— START OF Data to process —

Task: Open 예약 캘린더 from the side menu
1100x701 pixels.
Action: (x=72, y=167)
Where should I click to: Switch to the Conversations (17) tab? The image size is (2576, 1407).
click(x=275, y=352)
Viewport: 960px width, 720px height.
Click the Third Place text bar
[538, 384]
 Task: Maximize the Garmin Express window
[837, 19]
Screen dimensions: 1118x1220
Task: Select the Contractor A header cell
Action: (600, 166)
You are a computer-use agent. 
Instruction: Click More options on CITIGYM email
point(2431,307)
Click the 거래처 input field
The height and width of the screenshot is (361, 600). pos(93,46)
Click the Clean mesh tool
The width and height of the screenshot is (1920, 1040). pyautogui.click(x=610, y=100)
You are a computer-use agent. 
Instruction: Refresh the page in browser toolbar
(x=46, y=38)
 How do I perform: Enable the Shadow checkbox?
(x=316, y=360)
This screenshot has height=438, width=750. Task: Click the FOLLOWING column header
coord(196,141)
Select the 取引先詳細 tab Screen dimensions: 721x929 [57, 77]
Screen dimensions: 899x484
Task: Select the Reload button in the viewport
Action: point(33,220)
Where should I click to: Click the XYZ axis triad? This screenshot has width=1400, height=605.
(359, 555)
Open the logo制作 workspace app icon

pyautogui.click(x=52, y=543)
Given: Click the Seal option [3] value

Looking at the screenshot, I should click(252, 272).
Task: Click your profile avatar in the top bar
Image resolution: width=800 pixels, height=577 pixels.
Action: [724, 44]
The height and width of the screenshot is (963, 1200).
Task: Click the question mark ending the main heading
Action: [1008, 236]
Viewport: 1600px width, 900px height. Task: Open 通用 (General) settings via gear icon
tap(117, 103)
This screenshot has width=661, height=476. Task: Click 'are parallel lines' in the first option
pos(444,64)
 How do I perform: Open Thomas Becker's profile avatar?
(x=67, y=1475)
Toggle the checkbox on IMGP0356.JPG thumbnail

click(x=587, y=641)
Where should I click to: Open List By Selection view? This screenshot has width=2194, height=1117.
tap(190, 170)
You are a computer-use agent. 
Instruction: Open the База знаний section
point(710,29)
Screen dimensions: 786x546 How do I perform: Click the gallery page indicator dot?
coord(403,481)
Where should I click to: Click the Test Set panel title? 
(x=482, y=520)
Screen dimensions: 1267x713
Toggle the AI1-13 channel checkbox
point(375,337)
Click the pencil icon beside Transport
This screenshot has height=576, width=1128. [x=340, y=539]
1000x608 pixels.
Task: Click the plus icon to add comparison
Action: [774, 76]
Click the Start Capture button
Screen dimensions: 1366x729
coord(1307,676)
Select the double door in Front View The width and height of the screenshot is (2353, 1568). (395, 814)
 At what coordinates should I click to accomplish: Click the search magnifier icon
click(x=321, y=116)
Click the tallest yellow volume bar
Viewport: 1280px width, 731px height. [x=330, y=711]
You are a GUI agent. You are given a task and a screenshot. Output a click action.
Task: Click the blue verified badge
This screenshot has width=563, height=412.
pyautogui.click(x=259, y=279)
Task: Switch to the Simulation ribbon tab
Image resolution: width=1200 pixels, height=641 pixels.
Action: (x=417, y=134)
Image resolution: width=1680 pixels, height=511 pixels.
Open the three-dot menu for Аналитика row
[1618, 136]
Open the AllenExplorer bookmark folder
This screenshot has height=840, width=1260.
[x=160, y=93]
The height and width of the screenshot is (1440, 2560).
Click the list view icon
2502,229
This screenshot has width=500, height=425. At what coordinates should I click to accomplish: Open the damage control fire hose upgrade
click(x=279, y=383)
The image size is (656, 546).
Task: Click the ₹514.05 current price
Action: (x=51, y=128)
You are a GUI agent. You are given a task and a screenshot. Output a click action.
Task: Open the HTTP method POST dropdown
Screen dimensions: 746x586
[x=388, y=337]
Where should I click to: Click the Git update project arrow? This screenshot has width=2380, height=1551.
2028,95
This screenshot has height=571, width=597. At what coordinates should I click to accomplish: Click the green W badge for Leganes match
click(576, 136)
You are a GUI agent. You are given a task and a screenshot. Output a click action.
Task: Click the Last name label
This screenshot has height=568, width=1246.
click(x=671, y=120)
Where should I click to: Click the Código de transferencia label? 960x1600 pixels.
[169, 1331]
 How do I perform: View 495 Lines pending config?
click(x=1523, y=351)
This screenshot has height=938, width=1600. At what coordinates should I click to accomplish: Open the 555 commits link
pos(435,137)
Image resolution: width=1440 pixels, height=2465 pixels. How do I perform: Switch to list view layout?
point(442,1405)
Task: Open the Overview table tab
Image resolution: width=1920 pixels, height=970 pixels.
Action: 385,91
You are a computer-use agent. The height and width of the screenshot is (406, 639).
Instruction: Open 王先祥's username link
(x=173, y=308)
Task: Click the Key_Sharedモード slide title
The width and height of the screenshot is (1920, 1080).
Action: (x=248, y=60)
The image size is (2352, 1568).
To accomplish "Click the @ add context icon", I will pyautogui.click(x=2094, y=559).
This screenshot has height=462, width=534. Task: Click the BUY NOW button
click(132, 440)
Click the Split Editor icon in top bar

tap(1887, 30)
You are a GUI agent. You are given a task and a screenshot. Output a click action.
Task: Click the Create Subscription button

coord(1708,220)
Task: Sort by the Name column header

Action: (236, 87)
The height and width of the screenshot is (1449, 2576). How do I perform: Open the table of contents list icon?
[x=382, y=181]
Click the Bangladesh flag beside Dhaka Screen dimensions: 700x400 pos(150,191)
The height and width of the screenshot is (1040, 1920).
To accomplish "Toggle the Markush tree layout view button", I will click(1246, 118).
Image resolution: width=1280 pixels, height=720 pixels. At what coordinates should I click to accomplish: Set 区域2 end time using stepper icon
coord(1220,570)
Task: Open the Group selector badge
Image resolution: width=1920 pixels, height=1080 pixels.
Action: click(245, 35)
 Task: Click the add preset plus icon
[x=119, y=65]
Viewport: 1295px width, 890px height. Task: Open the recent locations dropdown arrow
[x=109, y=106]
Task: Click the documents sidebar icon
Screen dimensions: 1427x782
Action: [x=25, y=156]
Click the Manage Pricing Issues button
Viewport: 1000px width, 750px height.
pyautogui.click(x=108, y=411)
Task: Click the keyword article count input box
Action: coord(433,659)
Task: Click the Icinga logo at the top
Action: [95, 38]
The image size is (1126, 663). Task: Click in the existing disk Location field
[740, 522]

— END OF Data to process —

▶ _Given request_: Write out the data lines above word for word, starting at the line that contains "Where should I click to: Switch" and ending at the line that contains "The height and width of the screenshot is (361, 600).", with both of those lines included.

▶ _Solution_:
Where should I click to: Switch to the Conversations (17) tab? The image size is (2576, 1407).
click(x=275, y=352)
Viewport: 960px width, 720px height.
Click the Third Place text bar
[538, 384]
 Task: Maximize the Garmin Express window
[837, 19]
Screen dimensions: 1118x1220
Task: Select the Contractor A header cell
Action: (600, 166)
You are a computer-use agent. 
Instruction: Click More options on CITIGYM email
point(2431,307)
Click the 거래처 input field
The height and width of the screenshot is (361, 600). pos(93,46)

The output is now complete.